Enter Prizes, the secret spice that makes the game interesting. Players begin with six cards in their deck face down in front of them. When someone knocks out an opponent’s Pokémon, they can take one of these cards into their hand. Once all six Prizes are taken, that player wins.
This mechanic works so well because it grants a feeling of gratification and achievement before a winner is ever declared, lending a more concrete narrative ebb and flow. It also plays around with the inherent variance of a deck of cards by always threatening to lock you out of certain cards in your deck. Thanks to the many cards that let you search your deck for a specific card, the best decks can mitigate the randomness of drawing cards. But because six of your cards are set aside as Prizes, it’s not a given that you’ll have access to the card you need, creating a kind of tension not seen in other games and an urgency to KO your opponent’s Pokémon to claim your Prizes just in case something you need is among them.
Fun with Pokémon
More than anything, the Pokémon TCG is about having fun with Pokémon. That sounds trite, but lots of the cards treat the property with a sense of whimsy not found in the rest of the franchise’s media. One needs only to look at the varying Pikachu promo cards to understand that, including a Surfing Pikachu that uses a Water attack, and a Pikachu that uses balloons to fly and can use the Fly special attack. One of the earlier sets also focused entirely on recurring series antagonists Team Rocket and evil (dubbed “Dark”) versions of Pokémon.

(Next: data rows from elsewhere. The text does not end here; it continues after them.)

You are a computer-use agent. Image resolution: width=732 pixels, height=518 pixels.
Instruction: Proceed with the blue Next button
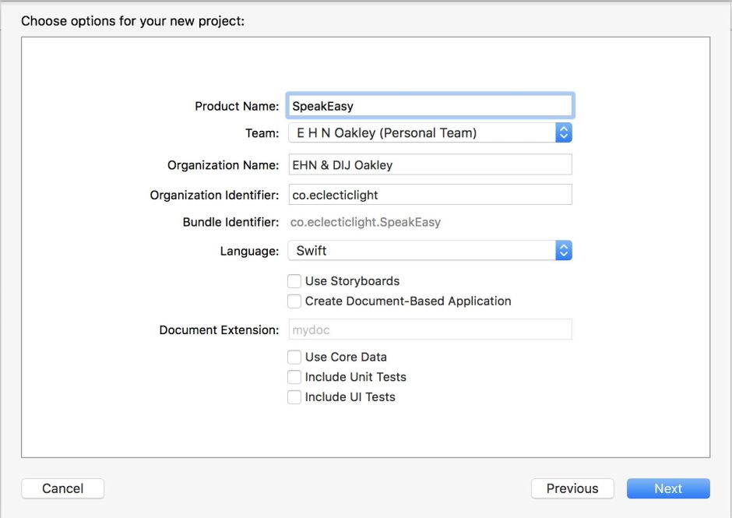point(668,488)
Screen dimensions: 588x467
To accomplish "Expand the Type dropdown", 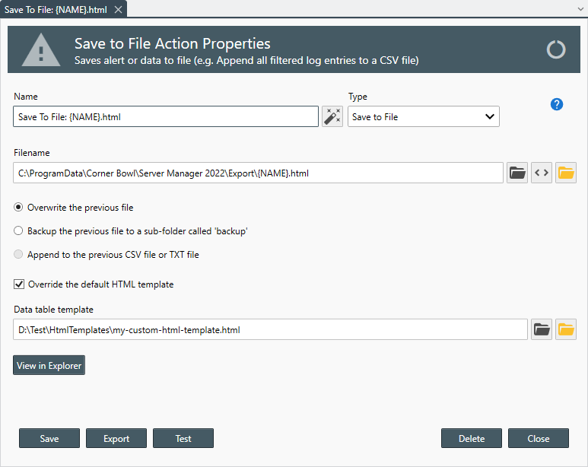I will coord(424,116).
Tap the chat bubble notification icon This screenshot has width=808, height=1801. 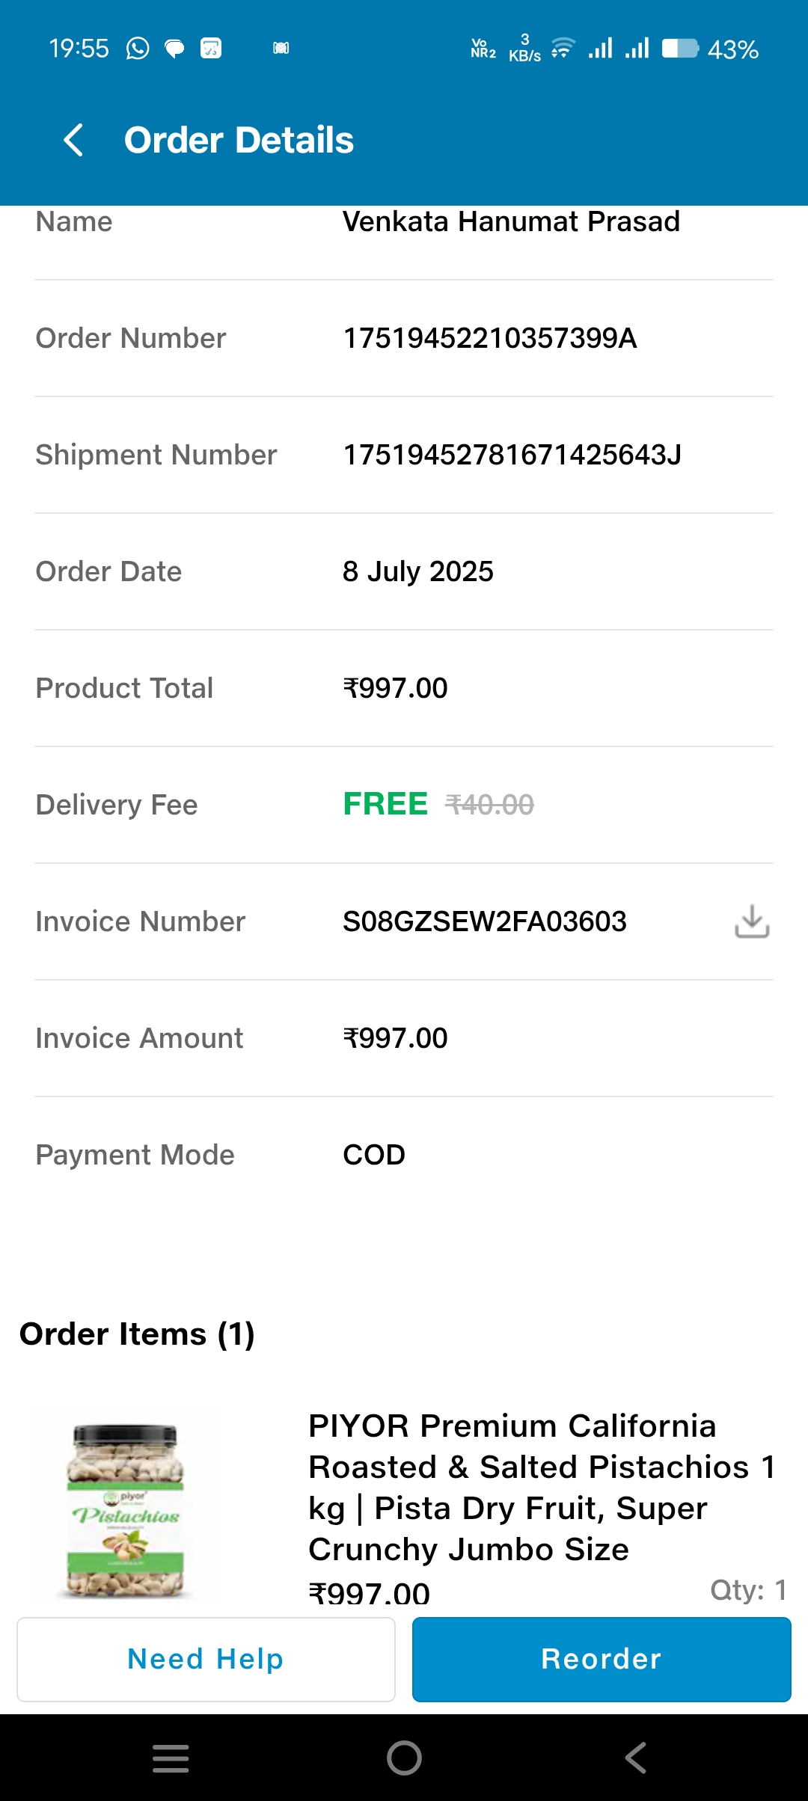(x=174, y=49)
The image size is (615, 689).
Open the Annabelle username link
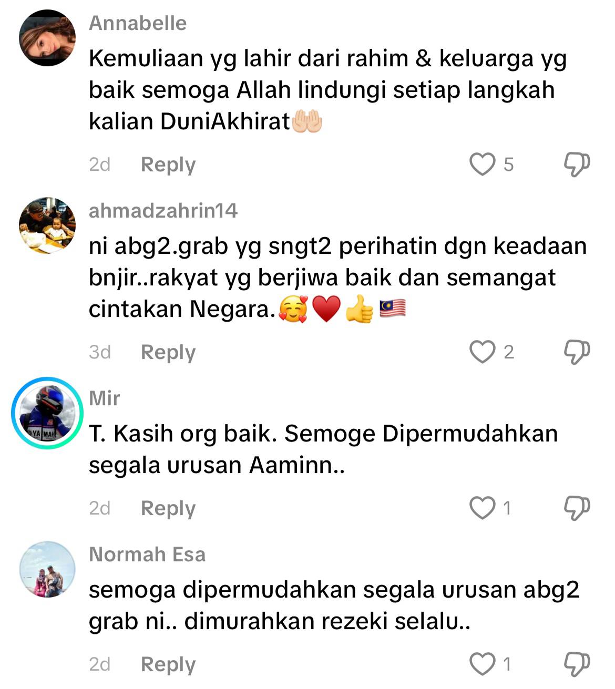point(138,23)
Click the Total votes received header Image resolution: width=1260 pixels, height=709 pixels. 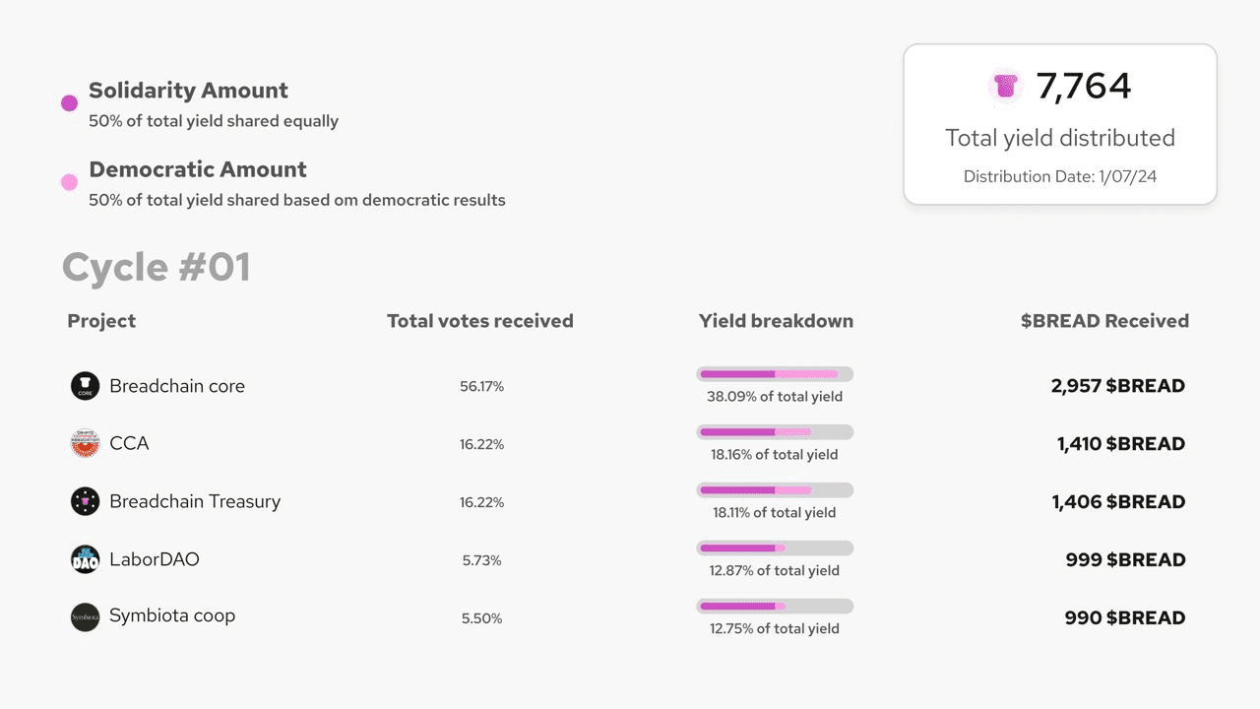[480, 321]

There was even a card that simulated the silly contraptions that the bumbling team used.
Another big part of the thematic appeal of the TCG is that it features much more overlap with the cartoon than the video game. The visuals of many of the cards depict the animated versions of all the characters, putting them front and center, which gives it maximum multimedia synergy, something the Pokémon brand has mastered over the years.
But perhaps the biggest reason for its success is the fact that it literally brings Pokémon fans together. You absolutely can experience the video games playing by yourself and only sharing your experiences with others after the fact, but it’s next to impossible to say the same about the TCG, where its entire focus is multiplayer. Even when you’re playing a Pokémon game single player, the franchise has always emphasized that the core of Pokémon is social. It’s about the love of Pokémon and sharing it with others who love it as well, the exact reason Pokémon Go is such a smashing success, and the TCG is no different.
A Pokémon by any other name
Really the branding is at the center of what makes the Pokémon TCG special. That sounds pretty cynical, but really it’s a perfect convergence of how flexible a franchise can be, how it can escape its own bounds and expand its own definition.
Solid mechanics and thematic elements that stay true to its source material don’t just make for a great game, they come together to create an experience that’s as much Pokémon as the video games are.
Update, 9:44 a.m. August 9: The Pokémon Company update yearly sales from $1.5 billion to $2.1 billion a year.